Story

At the Dawn of the Chesapeake’s Next Chapter, a Case for Brightening

Jan 22, 2026 Hilary Harp Falk
Dean Thomas Harrison

The following was first published in Bay Journal.

I spent the end of 2025 the way I hope many of you did — gathering with loved ones, getting outside and reconnecting to what matters most. The days have been short on sunlight but full on life.

The space to take a breath and collect ourselves is rare these days. That’s what I love most about this time of year. Here in the dark folds of winter, we are at the beginning. Everything is possible.

The decades-long effort to restore the Chesapeake Bay is at a new beginning, too.

We have a freshly updated Chesapeake Bay Agreement that will guide restoration for the next 15 years. We have a new chair of the Chesapeake Executive Council: Gov. Josh Shapiro, who will be the first Pennsylvania governor in more than two decades to lead the 40-year partnership to clean up our estuary. And we have a level of buy-in from the region’s top elected leaders that we haven’t seen in years — despite an early season snowstorm, four governors and the mayor of the District of Columbia showed up to adopt the updated agreement in person. 

What’s next is up to us.

The agreement is less ambitious and less accountable than many of us had hoped. There’s no doubt the whipsaw of federal funding cuts to conservation and science, the loss of staff and threats to state budgets all curbed the desire and capacity to do more.

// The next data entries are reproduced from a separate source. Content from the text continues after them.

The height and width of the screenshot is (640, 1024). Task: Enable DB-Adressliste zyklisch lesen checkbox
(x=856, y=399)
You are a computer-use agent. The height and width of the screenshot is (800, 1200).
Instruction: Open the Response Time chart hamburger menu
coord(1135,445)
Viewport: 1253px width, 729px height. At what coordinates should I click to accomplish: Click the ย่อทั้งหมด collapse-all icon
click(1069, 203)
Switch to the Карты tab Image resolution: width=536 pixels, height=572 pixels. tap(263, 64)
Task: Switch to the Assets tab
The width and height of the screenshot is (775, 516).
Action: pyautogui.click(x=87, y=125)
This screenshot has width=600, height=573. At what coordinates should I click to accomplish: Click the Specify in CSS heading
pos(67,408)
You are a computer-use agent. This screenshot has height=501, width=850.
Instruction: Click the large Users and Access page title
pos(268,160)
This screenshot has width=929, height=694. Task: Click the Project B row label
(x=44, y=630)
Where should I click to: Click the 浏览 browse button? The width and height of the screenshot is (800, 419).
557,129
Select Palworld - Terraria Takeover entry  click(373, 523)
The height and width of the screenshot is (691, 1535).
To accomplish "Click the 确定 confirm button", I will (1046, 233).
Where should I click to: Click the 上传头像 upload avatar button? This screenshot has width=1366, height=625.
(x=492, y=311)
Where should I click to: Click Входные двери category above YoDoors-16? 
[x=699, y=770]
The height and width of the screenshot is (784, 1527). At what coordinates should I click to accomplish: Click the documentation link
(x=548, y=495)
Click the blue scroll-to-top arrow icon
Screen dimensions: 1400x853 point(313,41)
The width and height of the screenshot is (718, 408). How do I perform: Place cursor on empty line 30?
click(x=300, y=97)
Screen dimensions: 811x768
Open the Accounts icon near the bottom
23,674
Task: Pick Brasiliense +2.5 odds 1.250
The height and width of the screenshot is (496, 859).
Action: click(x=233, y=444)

While we can acknowledge its shortcomings, we can also agree that it’s time to move forward and work together toward our common vision for a healthy Bay. When you’re in the depths of winter, it’s important to remember that the darkest time also marks the point when the world once again begins brightening.

Each of us can be a catalyst.

The Bay faces weighty challenges, among them climate change, pollution and declining fisheries. The agreement should not be seen as a limit on our vision or our work to address these problems but rather a foundation on which to build.

In the immediate term, leaders need to shore up that foundation by preserving the resources, staff and programs needed to meet their restoration commitments. States across our region face major budget challenges. But one of the key lessons we’ve learned from decades of restoration is that while funding alone is not a solve-all, progress and innovation stall without it. 

At the same time, this is a moment to think big. We can’t shy away from our toughest challenges.

We need to acknowledge our changing climate and ramp up the incredible success we’ve seen restoring oysters. We can and should expand this model to the other habitats and species that make the Bay resilient and productive.

And we must build durable solutions on land that finally address polluted runoff from farms, cities and new development, using the wealth of new data and science available to target pollution hotspots.

This is already taking root through creative pilot projects. That includes initiatives like Maryland’s Whole Watershed Act and the comprehensive restoration planning Pennsylvania is doing in places like Lancaster County. Both take a targeted approach to restore habitat, clean water and community benefits.

Another great example is Virginia’s new Pay-for-Outcomes program. It rethinks how to incentivize innovations that create real, measurable and cost-effective improvements in water quality.

We are still far from where we need to be. This is the fifth Bay Agreement and, after 40 years of formal restoration efforts, many of our collective goals aren’t met. But this time, we have the opportunity for a better outcome.

The Bay has brought an unprecedented group of people together  across state lines and political parties, across all walks of life and generations. For all we may disagree on, we agree on the importance of this place. We agree it is vital to our region’s economy, heritage and common identity. We agree it is worth saving.    

We shouldn’t underestimate the power of that.

Collectively, we have a long track record of accomplishing things that people once believed impossible: drastically reducing the amount of sewage and air pollution finding its way into our waters; establishing unprecedented, legally enforceable pollution limits across six states; completing the largest oyster restoration project in the world; creating environmental education standards and opportunities that are among the best in the country.

We must not downplay these achievements or think of them as low-hanging fruit compared to present challenges. None of them was easy at the start. Just because we have not yet solved a hard problem does not mean we will not.  

There’s momentum around Chesapeake Bay restoration that I haven’t seen in years. Momentum, combined with better data about where pollution is coming from, means we can finally solve a generations-long challenge. But only if we follow through on the current moment with action, only if we stick together and amplify the voices of problem-solvers at a time when it seems everything is designed to tear us apart.

At the dawn of a new year, each day the sunlight lasts a little bit longer. The world gets a little bit brighter. What might be possible if we begin the work of brightening, too? The future is ours to illuminate, ours to create.